Son expérience lectorale participative de l’œuvre de Poe lui permet d’en ébaucher une analyse juste mais incomplète selon les attendus scolaires, car non appuyée sur des savoirs et savoir-faire analytiques attendus. Elle note par exemple dans sa copie :

‘« Je pense que [monsieur F barre le pronom et commente l’expression « à supprimer à l’écrit »] Poe voulait, en mélangeant ce côté terrifiant et fantastique à la réalité, donnait [sic] aux lecteurs le sentiment de peur, d’insécurité [monsieur F souligne et acquiesce dans la marge « oui »] même dans le plus beau des mondes. Car, même si le fantastique a une partie dominante dans ses nouvelles, Poe y ajoute des sentiments effrayants qui, eux, sont tout à fait réels. »’

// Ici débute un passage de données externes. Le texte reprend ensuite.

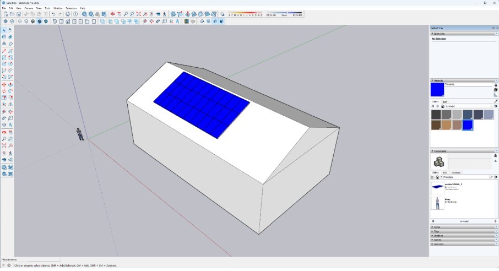Select the blue material swatch in the grid
This screenshot has width=499, height=271.
point(468,125)
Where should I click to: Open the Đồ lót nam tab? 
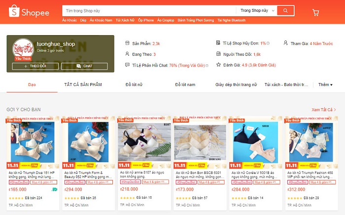coord(185,85)
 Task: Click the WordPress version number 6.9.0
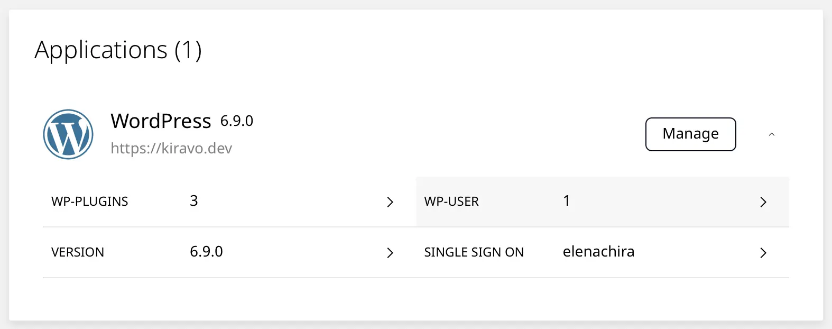207,252
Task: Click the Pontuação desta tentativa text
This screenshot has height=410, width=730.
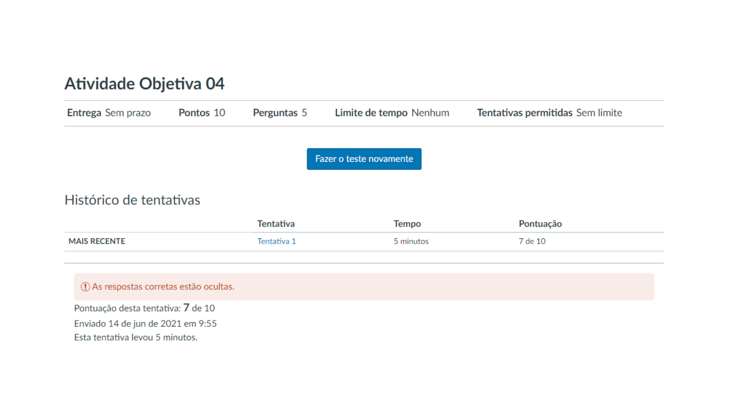Action: pyautogui.click(x=144, y=308)
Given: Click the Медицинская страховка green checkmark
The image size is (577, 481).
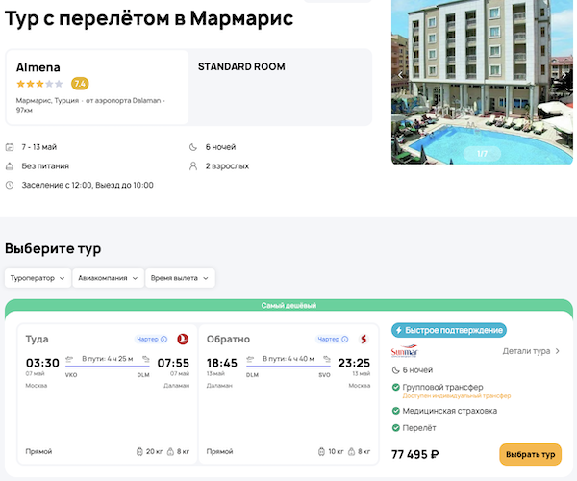Looking at the screenshot, I should (396, 411).
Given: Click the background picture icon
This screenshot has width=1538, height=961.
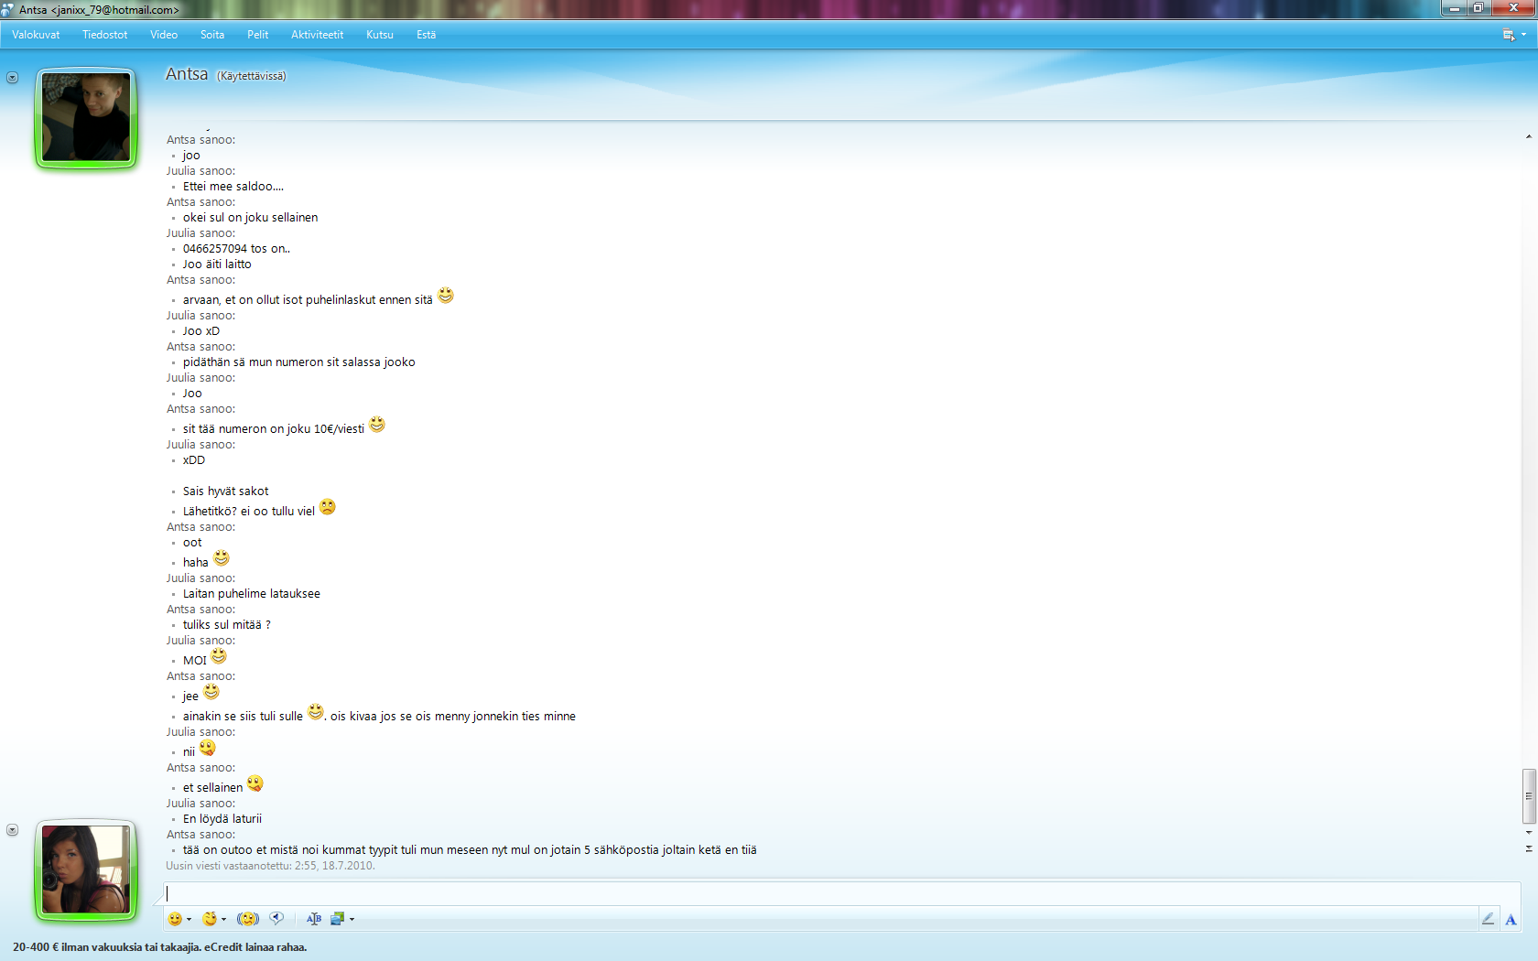Looking at the screenshot, I should pos(337,919).
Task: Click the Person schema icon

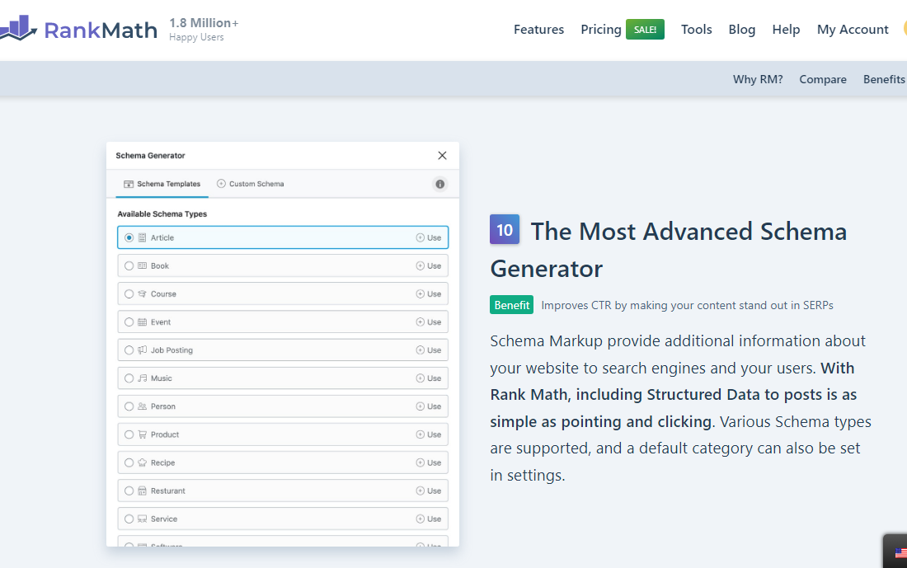Action: [x=141, y=406]
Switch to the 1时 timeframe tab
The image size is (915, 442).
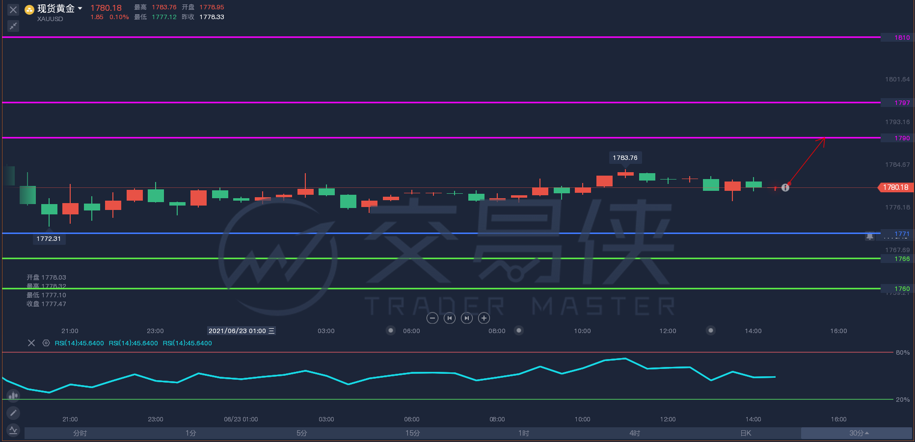click(524, 433)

Tout en validant l’analyse, monsieur F regrette que celle-ci s’appuie sur des évocations trop peu nombreuses des nouvelles (Nadine développe deux exemples). Il évalue finalement la réponse à la première question en commentant : « 4/10 Etude très incomplète ! L’œuvre semble à peine connue... ».

Relativement familiers de la littérature et de l’analyse littéraire du fait de leur soumission à des sollicitations lectorales scolaires et extra-scolaires durant la période collégienne, Nadine et Benjamin ont des expériences lectorales relevant d’habitudes lectorales pragmatiques correspondant aux intentions textuelles dégagées par les analyses scolaires des œuvres. L’explicitation de celles-ci ne suffit pas à l’obtention d’une bonne évaluation au lycée. Elle rejoint de la sorte le sort des expériences lectorales ressortissant à une appréhension pragmatique, qui apparaissent hétérodoxes par rapport aux intentions textuelles dégagées par les analyses scolaires des œuvres.

Notes
1188.

Les onze copies que Nadine m’a remises ont pour notes : 12/20 ; 14/20 ; 9/20 ; 8/20 ; 6/20 ; 13/20 ; 9/20 ; 14/20 ; 10/20 ; 9/20 ; 14/20.

1189.

Les sept copies que Benjamin m’a remises ont pour notes : 9/20 ; 10/20 ; 12/20 ; 11/20 ; 13/20 ; 10/20 ; 11/20.